'Romanesque' was a term first used by Charles de Gerville, a Norman archaeologist, to describe western architecture from the fifth to the thirteenth centuries. It is now applied to a more restricted type of architecture and decorative arts which evolved in western Europe in the eleventh and twelfth centuries. Technically speaking, Romanesque architecture amounts to a complete building system executed by highly skilled workers. Developments included the
Replacement of timber roofing with stone groin and barrel vaults, for timber churches made them vulnerable to fire. At first only small spaces were vaulted, but eventually this would include the vaulting of elongated naves, made possible only by strengthening the structure of the building. What is known as 'the first international romanesque style' began in Lombardy where one bay of a church between the apse and the nave was vaulted (e. g. San Ambrogio, Milan). The next step took place in Catalonia where entire churches were vaulted with barrel vaulting, such as San Vicente de Castillo at Cardona and St-Martin-du-Canigou. The culminating point in the development of Romanesque architecture is, however, in England at Durham cathedral, with its ribbed vaulting throughout supported by cylindrical and compound piers.
Travelling ateliers of masons from Lombardy
Were called on by abbots and bishops to rebuild churches which had either suffered damage following the upheavals and invasions of the tenth century, or were newly built by reformed religious orders. These naturally spread up the Rhine as far north as Sweden. Once assembled, the ateliers gave training to locals and eventually these areas became centres from which craftsmen could be sent elsewhere. Hence the diffusion of regional trends throughout much of Europe. The Cluniac and Cistercian Orders played an important role in the patronage during this period.
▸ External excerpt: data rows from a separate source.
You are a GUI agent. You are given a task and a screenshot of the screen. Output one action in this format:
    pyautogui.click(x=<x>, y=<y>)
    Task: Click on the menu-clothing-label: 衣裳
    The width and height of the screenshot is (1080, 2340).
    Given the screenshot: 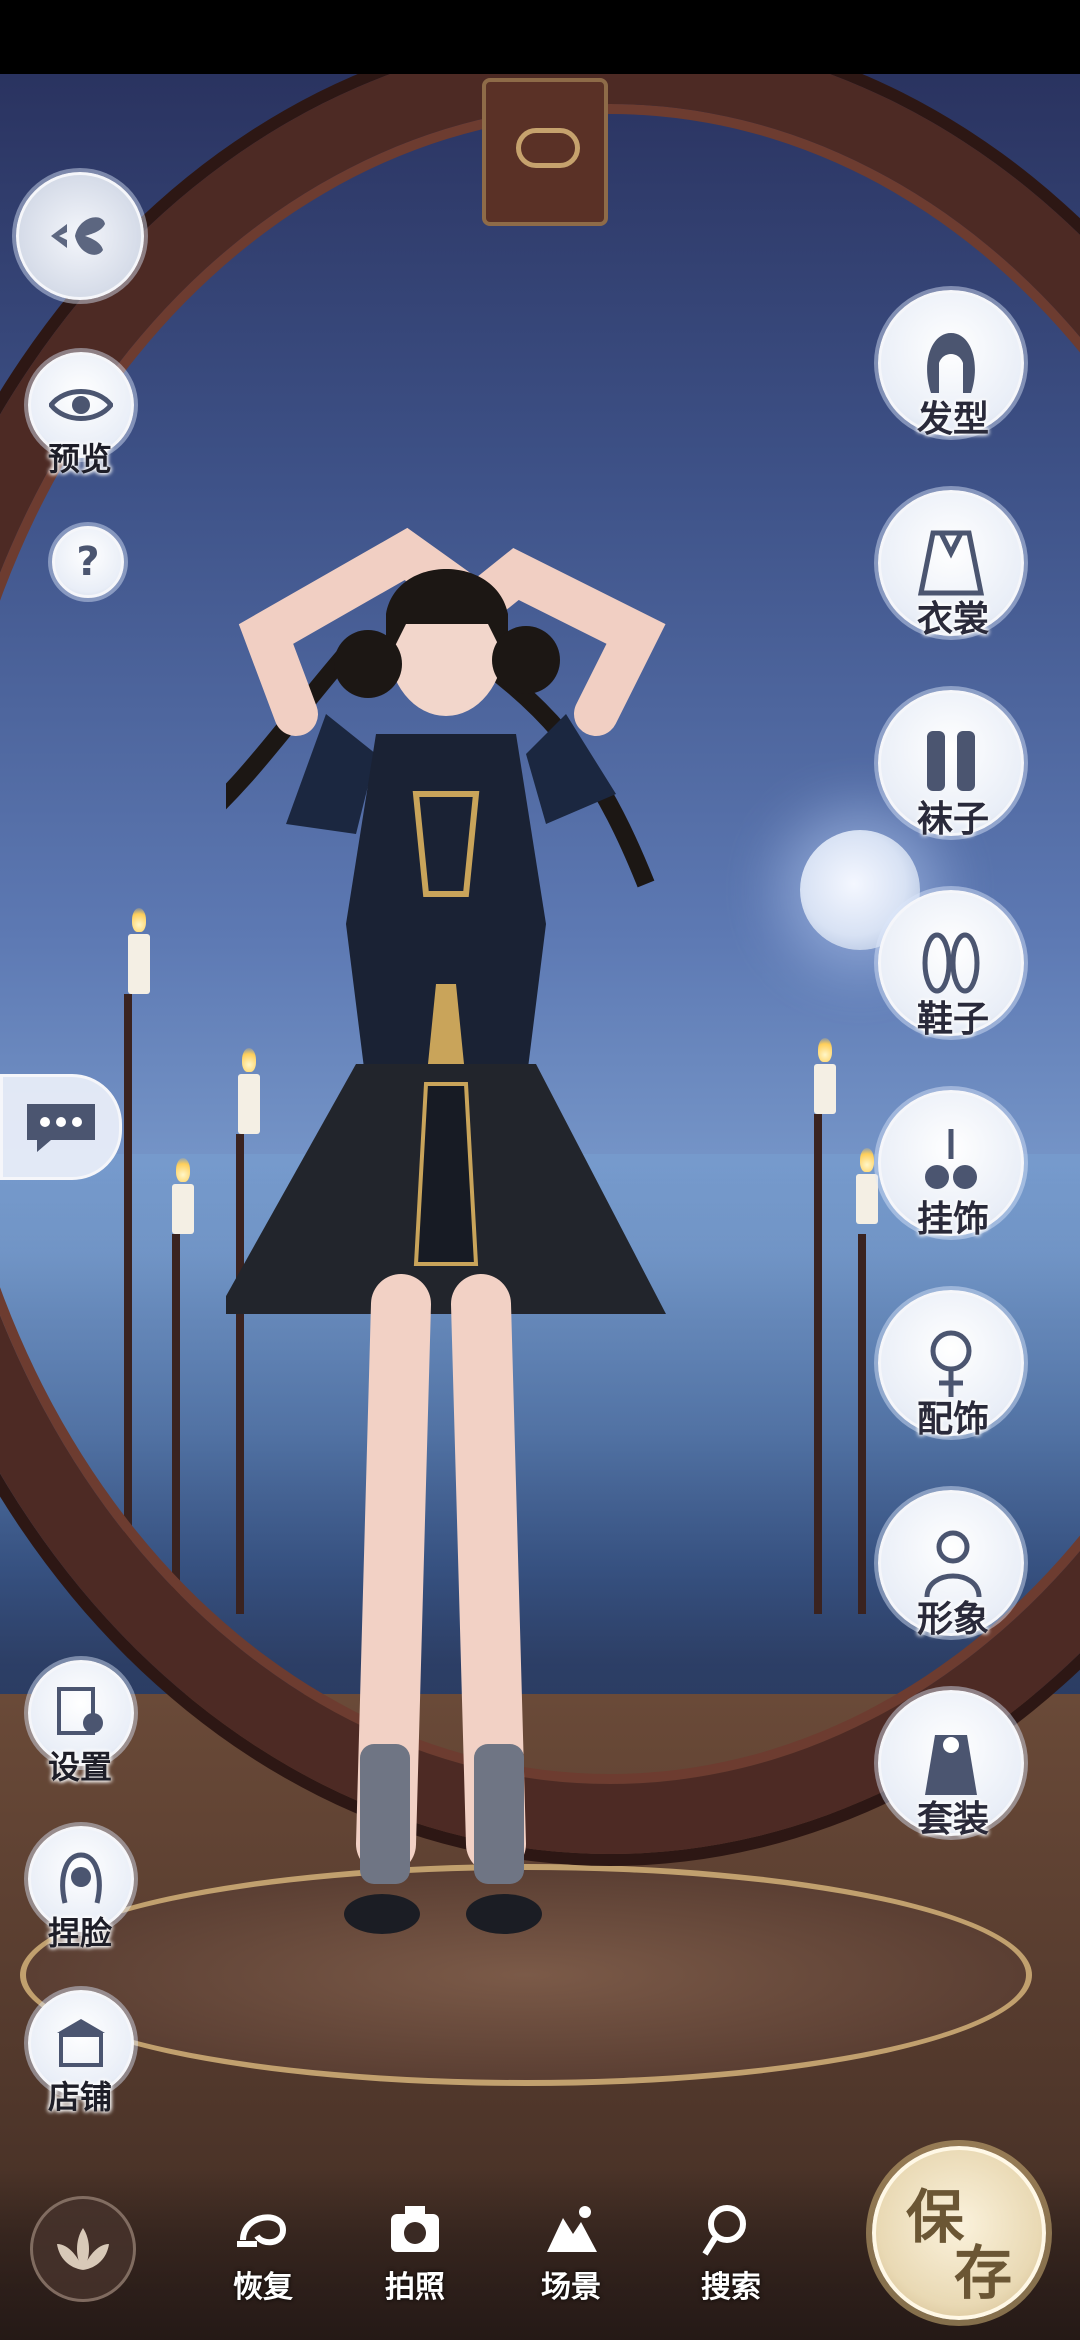 What is the action you would take?
    pyautogui.click(x=952, y=619)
The pilgrimage roads to Rome, Jerusalem and particularly Santiago de Compostela were also an important factor in the dissemination of style. Amongst notable examples of pilgrimage churches are Ste Foy at Conques; St Martial at Limoges; St Sernin at Toulouse and Santiago de Compostela.
L. Bourdua
Gothic Europe
The term 'Gothic' was coined in Italy as a later expression of contempt to describe medieval architecture as a whole. However, Gothic architecture evolved over the course of four centuries (twelfth to sixteenth), and required more sophisticated building methods than its Romanesque predecessor. Developments included greater use of cross-ribbed vaulting to roof larger areas than previously, a system of supports including exterior flying buttresses, the substitution of walls by large windows of multicoloured glass, and more complex facades with portals and programmes of sculpture. The greatest technical developments occurred in the Ile-de-France, where builders refused to use rib vaulting with heavy Norman walls and consequently developed more adventurous vaulting techniques. The solutions were to reinforce piers by creating more projections on the wall, either by grouping clusters of engaged columns inside, or using bigger buttresses outside. Vault cells assumed a pointed shape, as did the arch, and the vault was also made lighter through the use of well-cut stones of thin ashlar, instead of the rubble previously employed. New exterior flying buttresses reduced the thrust of the vaults and despite their structural purpose became things of beauty. The rebuilding of the abbey church of St Denis, situated north of Paris, marked a turning point in the development of the style. The wide gothic chevet (a double ambulatory) was created, an open structure with no walls between chapels, articulated by two rows of slender columns; stained glass was also used on an unprecedented scale. A parallel development was the rebuilding of Sens cathedral, where from the very start it was intended to cover the nave and choir with a crossribbed vault.
Most French cathedrals were designed on such an ambitious scale that few were ever finished as intended. (The desire for verticality was so great that Beauvais cathedral remained unfinished.) English Gothic churches were lower than French ones, with more complex ribvaulting designs (e. g. St Hugh's choir at Lincoln cathedral)
And differing facades. In Germany, the influence set in during the thirteenth century (e. g. Cologne cathedral), as in Spain (e. g. the cathedrals of Burgos and Toledo). In Italy, apart from
Cistercian abbeys (such as Fossanova), the style retained more Romanesque features.